-- START DATA PROVIDED --

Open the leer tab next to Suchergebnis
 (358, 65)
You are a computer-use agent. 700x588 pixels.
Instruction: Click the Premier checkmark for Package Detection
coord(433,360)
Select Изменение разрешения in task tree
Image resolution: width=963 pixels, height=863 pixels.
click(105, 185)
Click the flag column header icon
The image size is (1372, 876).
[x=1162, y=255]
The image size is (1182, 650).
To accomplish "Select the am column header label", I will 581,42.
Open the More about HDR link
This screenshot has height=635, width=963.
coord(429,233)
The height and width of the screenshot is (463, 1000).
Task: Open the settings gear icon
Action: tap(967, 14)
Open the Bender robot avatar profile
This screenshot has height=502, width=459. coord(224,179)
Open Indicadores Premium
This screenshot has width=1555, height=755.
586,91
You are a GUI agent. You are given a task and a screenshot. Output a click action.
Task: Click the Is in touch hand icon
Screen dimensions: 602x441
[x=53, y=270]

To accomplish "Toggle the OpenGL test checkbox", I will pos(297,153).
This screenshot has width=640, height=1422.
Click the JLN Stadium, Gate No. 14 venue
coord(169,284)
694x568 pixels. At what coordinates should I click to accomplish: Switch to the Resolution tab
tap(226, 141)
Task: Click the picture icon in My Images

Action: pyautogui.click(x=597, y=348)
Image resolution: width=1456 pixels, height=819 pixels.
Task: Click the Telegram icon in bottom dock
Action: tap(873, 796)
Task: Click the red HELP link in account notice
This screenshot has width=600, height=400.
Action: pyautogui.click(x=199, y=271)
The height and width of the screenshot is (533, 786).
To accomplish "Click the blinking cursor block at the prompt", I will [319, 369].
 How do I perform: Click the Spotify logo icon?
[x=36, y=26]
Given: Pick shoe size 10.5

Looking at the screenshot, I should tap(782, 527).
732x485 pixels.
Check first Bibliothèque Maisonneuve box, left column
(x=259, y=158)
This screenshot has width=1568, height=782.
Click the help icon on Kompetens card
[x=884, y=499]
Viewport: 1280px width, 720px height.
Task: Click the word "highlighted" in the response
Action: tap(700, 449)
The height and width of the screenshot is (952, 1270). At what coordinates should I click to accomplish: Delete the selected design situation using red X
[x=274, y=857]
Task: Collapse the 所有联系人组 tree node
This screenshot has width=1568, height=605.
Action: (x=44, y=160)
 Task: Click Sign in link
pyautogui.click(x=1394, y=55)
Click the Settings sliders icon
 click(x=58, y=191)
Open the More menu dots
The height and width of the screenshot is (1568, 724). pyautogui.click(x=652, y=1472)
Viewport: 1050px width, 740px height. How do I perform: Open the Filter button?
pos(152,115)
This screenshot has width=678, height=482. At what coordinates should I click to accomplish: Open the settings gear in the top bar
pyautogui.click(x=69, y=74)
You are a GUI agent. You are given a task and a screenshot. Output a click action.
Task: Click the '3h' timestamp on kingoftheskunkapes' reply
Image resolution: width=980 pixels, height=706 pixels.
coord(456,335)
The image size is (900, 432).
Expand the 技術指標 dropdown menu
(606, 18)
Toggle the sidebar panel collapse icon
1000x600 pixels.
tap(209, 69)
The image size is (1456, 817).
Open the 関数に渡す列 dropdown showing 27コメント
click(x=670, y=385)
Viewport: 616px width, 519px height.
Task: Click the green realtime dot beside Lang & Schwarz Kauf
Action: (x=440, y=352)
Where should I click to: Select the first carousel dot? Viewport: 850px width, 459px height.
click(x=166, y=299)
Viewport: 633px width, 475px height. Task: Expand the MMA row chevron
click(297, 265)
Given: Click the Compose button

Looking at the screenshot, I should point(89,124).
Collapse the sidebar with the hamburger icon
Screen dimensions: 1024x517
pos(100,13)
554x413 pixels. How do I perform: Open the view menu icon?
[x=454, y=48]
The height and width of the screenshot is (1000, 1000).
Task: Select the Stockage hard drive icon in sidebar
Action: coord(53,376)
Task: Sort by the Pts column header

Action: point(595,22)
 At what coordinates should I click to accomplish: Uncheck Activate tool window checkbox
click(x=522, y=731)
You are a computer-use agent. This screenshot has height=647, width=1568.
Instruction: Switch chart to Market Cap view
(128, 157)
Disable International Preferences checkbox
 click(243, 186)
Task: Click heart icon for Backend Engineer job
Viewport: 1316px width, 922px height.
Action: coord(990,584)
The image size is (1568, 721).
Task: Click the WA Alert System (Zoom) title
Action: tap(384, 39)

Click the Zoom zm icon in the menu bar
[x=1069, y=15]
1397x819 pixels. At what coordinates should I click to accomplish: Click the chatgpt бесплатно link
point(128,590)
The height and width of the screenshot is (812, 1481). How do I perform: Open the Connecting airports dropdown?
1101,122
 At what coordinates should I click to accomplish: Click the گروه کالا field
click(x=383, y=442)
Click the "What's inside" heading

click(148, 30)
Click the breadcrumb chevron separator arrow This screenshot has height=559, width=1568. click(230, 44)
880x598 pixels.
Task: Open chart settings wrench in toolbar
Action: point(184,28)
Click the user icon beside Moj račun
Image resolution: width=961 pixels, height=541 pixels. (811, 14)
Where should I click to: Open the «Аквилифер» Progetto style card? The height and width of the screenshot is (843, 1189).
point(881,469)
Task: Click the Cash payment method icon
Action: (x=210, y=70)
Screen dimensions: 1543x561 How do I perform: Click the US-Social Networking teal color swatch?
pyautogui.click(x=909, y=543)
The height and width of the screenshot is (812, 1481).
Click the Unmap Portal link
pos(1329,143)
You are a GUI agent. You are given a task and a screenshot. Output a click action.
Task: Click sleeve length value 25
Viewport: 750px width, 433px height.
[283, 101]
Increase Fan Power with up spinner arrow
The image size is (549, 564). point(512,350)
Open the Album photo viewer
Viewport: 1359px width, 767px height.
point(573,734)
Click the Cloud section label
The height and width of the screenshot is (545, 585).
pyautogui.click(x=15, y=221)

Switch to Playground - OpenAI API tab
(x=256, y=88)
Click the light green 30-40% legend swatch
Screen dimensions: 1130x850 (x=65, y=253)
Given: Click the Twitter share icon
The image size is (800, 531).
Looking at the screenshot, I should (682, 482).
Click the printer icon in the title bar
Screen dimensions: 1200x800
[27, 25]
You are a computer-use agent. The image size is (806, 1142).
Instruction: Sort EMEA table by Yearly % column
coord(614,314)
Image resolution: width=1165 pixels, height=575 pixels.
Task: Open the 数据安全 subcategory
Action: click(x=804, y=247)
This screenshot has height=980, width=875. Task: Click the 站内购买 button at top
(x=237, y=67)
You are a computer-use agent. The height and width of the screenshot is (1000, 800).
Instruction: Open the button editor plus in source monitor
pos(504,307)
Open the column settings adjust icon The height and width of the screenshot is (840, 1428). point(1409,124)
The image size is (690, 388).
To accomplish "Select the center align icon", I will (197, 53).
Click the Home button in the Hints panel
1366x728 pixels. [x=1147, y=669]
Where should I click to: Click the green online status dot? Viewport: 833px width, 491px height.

-- END DATA PROVIDED --

#### GOAL
Write out every item above word for word, with nothing changed or left out.

#### COMPLETE ANSWER
Open the leer tab next to Suchergebnis
 (358, 65)
You are a computer-use agent. 700x588 pixels.
Instruction: Click the Premier checkmark for Package Detection
coord(433,360)
Select Изменение разрешения in task tree
Image resolution: width=963 pixels, height=863 pixels.
click(105, 185)
Click the flag column header icon
The image size is (1372, 876).
[x=1162, y=255]
The image size is (1182, 650).
To accomplish "Select the am column header label", I will 581,42.
Open the More about HDR link
This screenshot has height=635, width=963.
coord(429,233)
The height and width of the screenshot is (463, 1000).
Task: Open the settings gear icon
Action: tap(967, 14)
Open the Bender robot avatar profile
This screenshot has height=502, width=459. coord(224,179)
Open Indicadores Premium
This screenshot has width=1555, height=755.
586,91
You are a GUI agent. You are given a task and a screenshot. Output a click action.
Task: Click the Is in touch hand icon
Screen dimensions: 602x441
[x=53, y=270]

To accomplish "Toggle the OpenGL test checkbox", I will pos(297,153).
This screenshot has width=640, height=1422.
Click the JLN Stadium, Gate No. 14 venue
coord(169,284)
694x568 pixels. At what coordinates should I click to accomplish: Switch to the Resolution tab
tap(226, 141)
Task: Click the picture icon in My Images

Action: pyautogui.click(x=597, y=348)
Image resolution: width=1456 pixels, height=819 pixels.
Task: Click the Telegram icon in bottom dock
Action: tap(873, 796)
Task: Click the red HELP link in account notice
This screenshot has width=600, height=400.
Action: pyautogui.click(x=199, y=271)
The height and width of the screenshot is (533, 786).
To accomplish "Click the blinking cursor block at the prompt", I will [319, 369].
 How do I perform: Click the Spotify logo icon?
[x=36, y=26]
Given: Pick shoe size 10.5

Looking at the screenshot, I should tap(782, 527).
732x485 pixels.
Check first Bibliothèque Maisonneuve box, left column
(x=259, y=158)
This screenshot has width=1568, height=782.
Click the help icon on Kompetens card
[x=884, y=499]
Viewport: 1280px width, 720px height.
Task: Click the word "highlighted" in the response
Action: tap(700, 449)
The height and width of the screenshot is (952, 1270). At what coordinates should I click to accomplish: Delete the selected design situation using red X
[x=274, y=857]
Task: Collapse the 所有联系人组 tree node
This screenshot has width=1568, height=605.
Action: (x=44, y=160)
 Task: Click Sign in link
pyautogui.click(x=1394, y=55)
Click the Settings sliders icon
 click(x=58, y=191)
Open the More menu dots
The height and width of the screenshot is (1568, 724). pyautogui.click(x=652, y=1472)
Viewport: 1050px width, 740px height. How do I perform: Open the Filter button?
pos(152,115)
This screenshot has width=678, height=482. At what coordinates should I click to accomplish: Open the settings gear in the top bar
pyautogui.click(x=69, y=74)
You are a GUI agent. You are given a task and a screenshot. Output a click action.
Task: Click the '3h' timestamp on kingoftheskunkapes' reply
Image resolution: width=980 pixels, height=706 pixels.
coord(456,335)
The image size is (900, 432).
Expand the 技術指標 dropdown menu
(606, 18)
Toggle the sidebar panel collapse icon
1000x600 pixels.
tap(209, 69)
The image size is (1456, 817).
Open the 関数に渡す列 dropdown showing 27コメント
click(x=670, y=385)
Viewport: 616px width, 519px height.
Task: Click the green realtime dot beside Lang & Schwarz Kauf
Action: (x=440, y=352)
Where should I click to: Select the first carousel dot? Viewport: 850px width, 459px height.
click(x=166, y=299)
Viewport: 633px width, 475px height. Task: Expand the MMA row chevron
click(297, 265)
Given: Click the Compose button

Looking at the screenshot, I should point(89,124).
Collapse the sidebar with the hamburger icon
Screen dimensions: 1024x517
pos(100,13)
554x413 pixels. How do I perform: Open the view menu icon?
[x=454, y=48]
The height and width of the screenshot is (1000, 1000).
Task: Select the Stockage hard drive icon in sidebar
Action: coord(53,376)
Task: Sort by the Pts column header

Action: point(595,22)
 At what coordinates should I click to accomplish: Uncheck Activate tool window checkbox
click(x=522, y=731)
You are a computer-use agent. This screenshot has height=647, width=1568.
Instruction: Switch chart to Market Cap view
(128, 157)
Disable International Preferences checkbox
 click(243, 186)
Task: Click heart icon for Backend Engineer job
Viewport: 1316px width, 922px height.
Action: coord(990,584)
The image size is (1568, 721).
Task: Click the WA Alert System (Zoom) title
Action: tap(384, 39)

Click the Zoom zm icon in the menu bar
[x=1069, y=15]
1397x819 pixels. At what coordinates should I click to accomplish: Click the chatgpt бесплатно link
point(128,590)
The height and width of the screenshot is (812, 1481). How do I perform: Open the Connecting airports dropdown?
1101,122
 At what coordinates should I click to accomplish: Click the گروه کالا field
click(x=383, y=442)
Click the "What's inside" heading

click(148, 30)
Click the breadcrumb chevron separator arrow This screenshot has height=559, width=1568. click(230, 44)
880x598 pixels.
Task: Open chart settings wrench in toolbar
Action: point(184,28)
Click the user icon beside Moj račun
Image resolution: width=961 pixels, height=541 pixels. (811, 14)
Where should I click to: Open the «Аквилифер» Progetto style card? The height and width of the screenshot is (843, 1189).
point(881,469)
Task: Click the Cash payment method icon
Action: (x=210, y=70)
Screen dimensions: 1543x561 How do I perform: Click the US-Social Networking teal color swatch?
pyautogui.click(x=909, y=543)
The height and width of the screenshot is (812, 1481).
Click the Unmap Portal link
pos(1329,143)
You are a GUI agent. You are given a task and a screenshot. Output a click action.
Task: Click sleeve length value 25
Viewport: 750px width, 433px height.
[283, 101]
Increase Fan Power with up spinner arrow
The image size is (549, 564). point(512,350)
Open the Album photo viewer
Viewport: 1359px width, 767px height.
point(573,734)
Click the Cloud section label
The height and width of the screenshot is (545, 585).
pyautogui.click(x=15, y=221)

Switch to Playground - OpenAI API tab
(x=256, y=88)
Click the light green 30-40% legend swatch
Screen dimensions: 1130x850 (x=65, y=253)
Given: Click the Twitter share icon
The image size is (800, 531).
Looking at the screenshot, I should (682, 482).
Click the printer icon in the title bar
Screen dimensions: 1200x800
[27, 25]
You are a computer-use agent. The image size is (806, 1142).
Instruction: Sort EMEA table by Yearly % column
coord(614,314)
Image resolution: width=1165 pixels, height=575 pixels.
Task: Open the 数据安全 subcategory
Action: click(x=804, y=247)
This screenshot has height=980, width=875. Task: Click the 站内购买 button at top
(x=237, y=67)
You are a computer-use agent. The height and width of the screenshot is (1000, 800).
Instruction: Open the button editor plus in source monitor
pos(504,307)
Open the column settings adjust icon The height and width of the screenshot is (840, 1428). point(1409,124)
The image size is (690, 388).
To accomplish "Select the center align icon", I will (197, 53).
Click the Home button in the Hints panel
1366x728 pixels. [x=1147, y=669]
Where should I click to: Click the green online status dot? Viewport: 833px width, 491px height.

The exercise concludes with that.